_Directions_. Lines from the one containing "[Etbis] (1160, 1878)" through the last line of the data below are to be returned exactly; leave out the rest.

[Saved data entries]
Content starts

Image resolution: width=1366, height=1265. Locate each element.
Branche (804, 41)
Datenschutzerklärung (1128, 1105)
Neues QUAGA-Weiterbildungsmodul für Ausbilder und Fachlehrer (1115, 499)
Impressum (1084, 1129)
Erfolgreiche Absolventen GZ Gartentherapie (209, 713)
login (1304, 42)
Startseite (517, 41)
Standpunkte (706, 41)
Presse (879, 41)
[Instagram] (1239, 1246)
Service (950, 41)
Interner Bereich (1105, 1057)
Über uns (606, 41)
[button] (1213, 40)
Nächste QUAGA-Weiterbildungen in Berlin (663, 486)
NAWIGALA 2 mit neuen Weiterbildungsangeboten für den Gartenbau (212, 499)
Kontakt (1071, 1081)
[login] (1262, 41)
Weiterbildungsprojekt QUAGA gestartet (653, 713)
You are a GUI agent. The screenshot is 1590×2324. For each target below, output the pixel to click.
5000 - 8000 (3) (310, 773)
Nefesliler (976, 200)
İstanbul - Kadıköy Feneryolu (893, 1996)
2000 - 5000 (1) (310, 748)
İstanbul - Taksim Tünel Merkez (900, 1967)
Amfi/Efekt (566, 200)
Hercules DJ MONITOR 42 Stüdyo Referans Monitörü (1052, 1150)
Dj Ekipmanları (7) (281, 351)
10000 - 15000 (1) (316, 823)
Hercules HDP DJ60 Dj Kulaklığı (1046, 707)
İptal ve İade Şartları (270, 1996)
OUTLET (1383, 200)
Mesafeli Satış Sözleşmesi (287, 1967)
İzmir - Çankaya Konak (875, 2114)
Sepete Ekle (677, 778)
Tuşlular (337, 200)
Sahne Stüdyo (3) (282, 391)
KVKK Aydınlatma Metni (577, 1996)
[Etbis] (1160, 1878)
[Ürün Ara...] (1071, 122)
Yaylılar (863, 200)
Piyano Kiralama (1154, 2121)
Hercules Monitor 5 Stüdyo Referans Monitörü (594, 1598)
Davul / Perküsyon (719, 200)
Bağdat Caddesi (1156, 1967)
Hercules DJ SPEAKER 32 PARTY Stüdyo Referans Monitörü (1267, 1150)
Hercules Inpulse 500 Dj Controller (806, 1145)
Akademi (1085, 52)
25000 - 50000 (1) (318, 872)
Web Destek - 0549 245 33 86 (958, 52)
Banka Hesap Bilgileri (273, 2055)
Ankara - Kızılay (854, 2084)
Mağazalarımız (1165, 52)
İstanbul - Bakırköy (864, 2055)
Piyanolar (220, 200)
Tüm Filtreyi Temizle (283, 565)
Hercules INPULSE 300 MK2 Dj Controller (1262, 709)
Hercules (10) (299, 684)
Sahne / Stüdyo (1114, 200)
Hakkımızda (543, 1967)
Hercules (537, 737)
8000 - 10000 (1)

Content ends

_Task output_.
[Etbis] (1160, 1878)
[Ürün Ara...] (1071, 122)
Yaylılar (863, 200)
Piyano Kiralama (1154, 2121)
Hercules Monitor 5 Stüdyo Referans Monitörü (594, 1598)
Davul / Perküsyon (719, 200)
Bağdat Caddesi (1156, 1967)
Hercules DJ SPEAKER 32 PARTY Stüdyo Referans Monitörü (1267, 1150)
Hercules Inpulse 500 Dj Controller (806, 1145)
Akademi (1085, 52)
25000 - 50000 (1) (318, 872)
Web Destek - 0549 245 33 86 (958, 52)
Banka Hesap Bilgileri (273, 2055)
Ankara - Kızılay (854, 2084)
Mağazalarımız (1165, 52)
İstanbul - Bakırköy (864, 2055)
Piyanolar (220, 200)
Tüm Filtreyi Temizle (283, 565)
Hercules INPULSE 300 MK2 Dj Controller (1262, 709)
Hercules (10) (299, 684)
Sahne / Stüdyo (1114, 200)
Hakkımızda (543, 1967)
Hercules (537, 737)
8000 - 10000 (1)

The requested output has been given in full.